Imbolc                                          Waxing Bridgit Moon

Some days.  You know.  This was one.  I got the printer cable.  Spent another 2+ hours fiddling with the printer.  Nothing positive.  Still.  I know it’s a breed fault, but I do prefer to be competent.  At everything I do.  Every time.  Not perfectionism.  It’s competencism.  Things don’t have to be perfect, but they have to display my general competence, or else.  Well.  You may have been down that hole, too.  It can get deep.

Then, I went out to check on the bees.  I suppose I might have missed something, I did last spring, but I don’t think so.  All three dead.  Geez.  I didn’t stop to diagnose the cause.  I just closed the hive boxes up and walked back inside.

I tried yet one more time on the printer.  Well, actually, several more times, flailing at different solutions suggested by this website and that.  Even went into DOS, foreign territory for me.  I got in and got out of DOS unscathed, but no closer to a solution.

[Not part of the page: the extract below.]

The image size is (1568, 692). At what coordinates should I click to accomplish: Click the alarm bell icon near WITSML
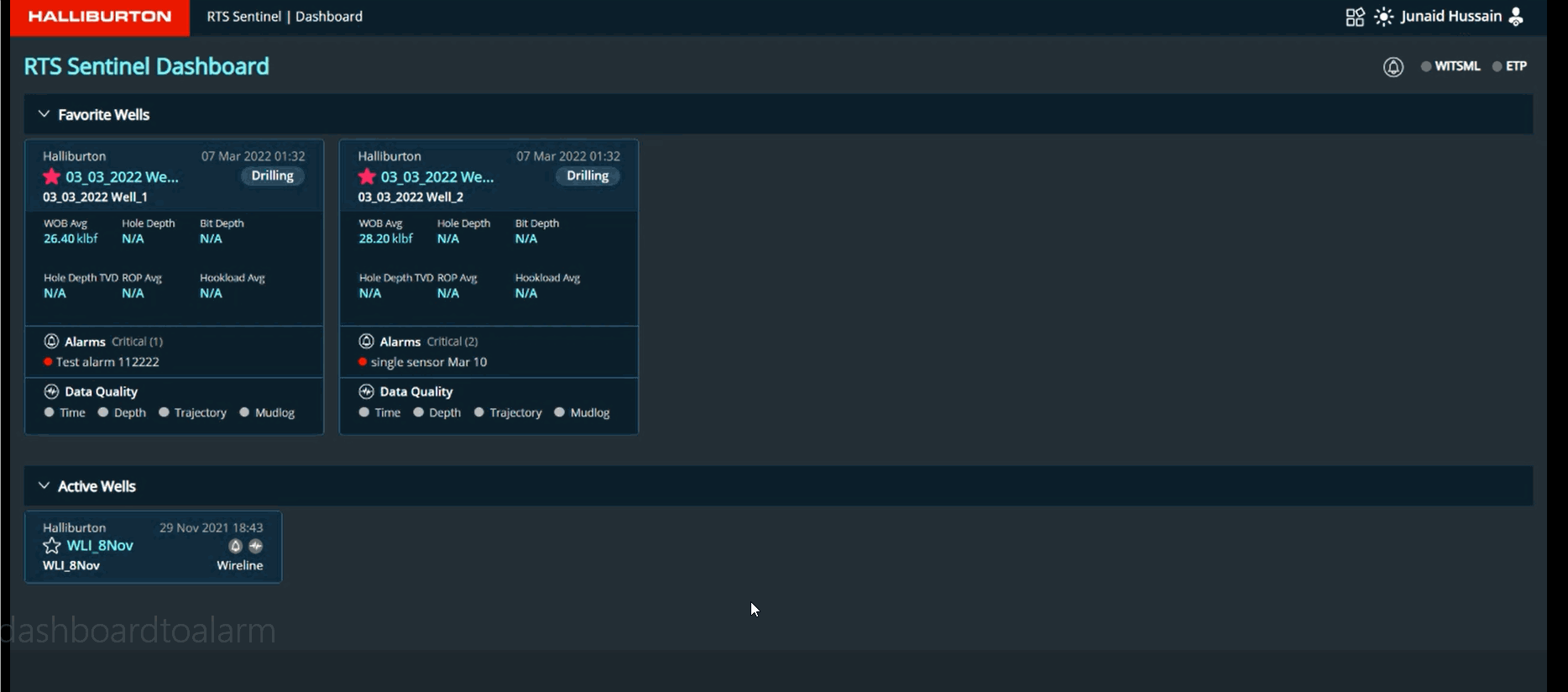point(1393,67)
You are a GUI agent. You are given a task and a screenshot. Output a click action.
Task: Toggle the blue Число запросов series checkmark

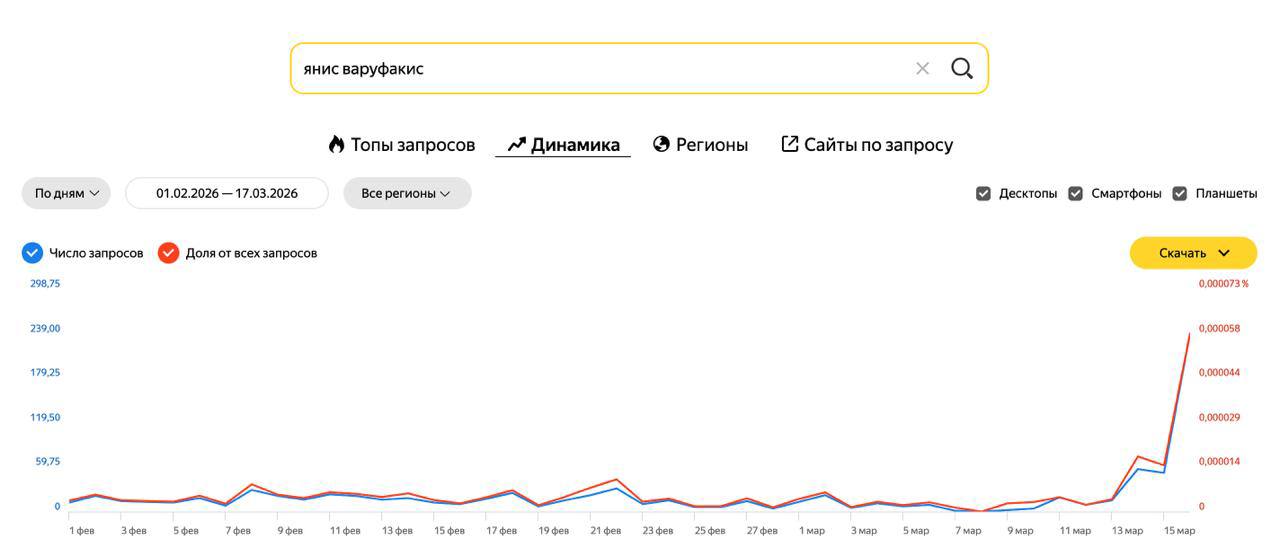32,253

If I had any hair left, I’d be pulling it out right about now.  Guess I’m gonna have to call Steve again.  See if he say some words over the machines, toss some holy byte water at them.  I don’t know.  An exorcism?

The good thing is.  Worked out.  Got my endorphins buzzing around the old synapses.  Sweat.

Now.  I can be philosophical.  Never to fail is never to do.  Never to do is to be dead.  I want to be alive.  I want to try things that challenge me.  Guess failure is part of that.  Gotta be.  Otherwise no forward progress.  So, I’ve got two challenges ahead:  get the packages installed in early April.  Do the due diligence before hand to find out what killed the bees.  Fix what I can fix.  Get the printer installed.  One damn way or another.

Grrr.

No Joy

Imbolc                                                       Waxing Bridgit Moon

Hmmm.  Spent an hour + last night with the network guy.  He took over my PC through a remote connection, a free app called showmypc.com, fished through my network settings, my printer settings and did a number of things I’d never imagined doing.  In the end though we still had no more luck than I’d already had.  None.  This cheered me up since I didn’t feel quite so inept afterward.

Heading over to Radio Shack for another try on the printer parallel to usb cable.  I avoided buying the Radio Shack cable because it was more expensive, but I’ll try it now anyhow.  As soon as I get this one set up, I’ll put the new printer online, too.  I’m not expecting trouble with it since it’s plug-n-play.  Each problem is a learning opportunity and I say that with no tongue in cheek.  If you pay attention to the problem solving, it’s true.

So, among other things on external Saturday, I’m headed for every geeks favorite store, Radio Shack.  Always good to have an excuse to go there.  At some point today or tomorrow it looks like the temps will rise above freezing, so I will have a chance to check on the bees.  Bee season has begun in active way, as has the growing season.  I have a few other things to accomplish over the weekend, get a system repair disc made for each of the new gateways, crank up the chainsaw and get my Titian tour together since I have my first tour on Thursday, the 17th.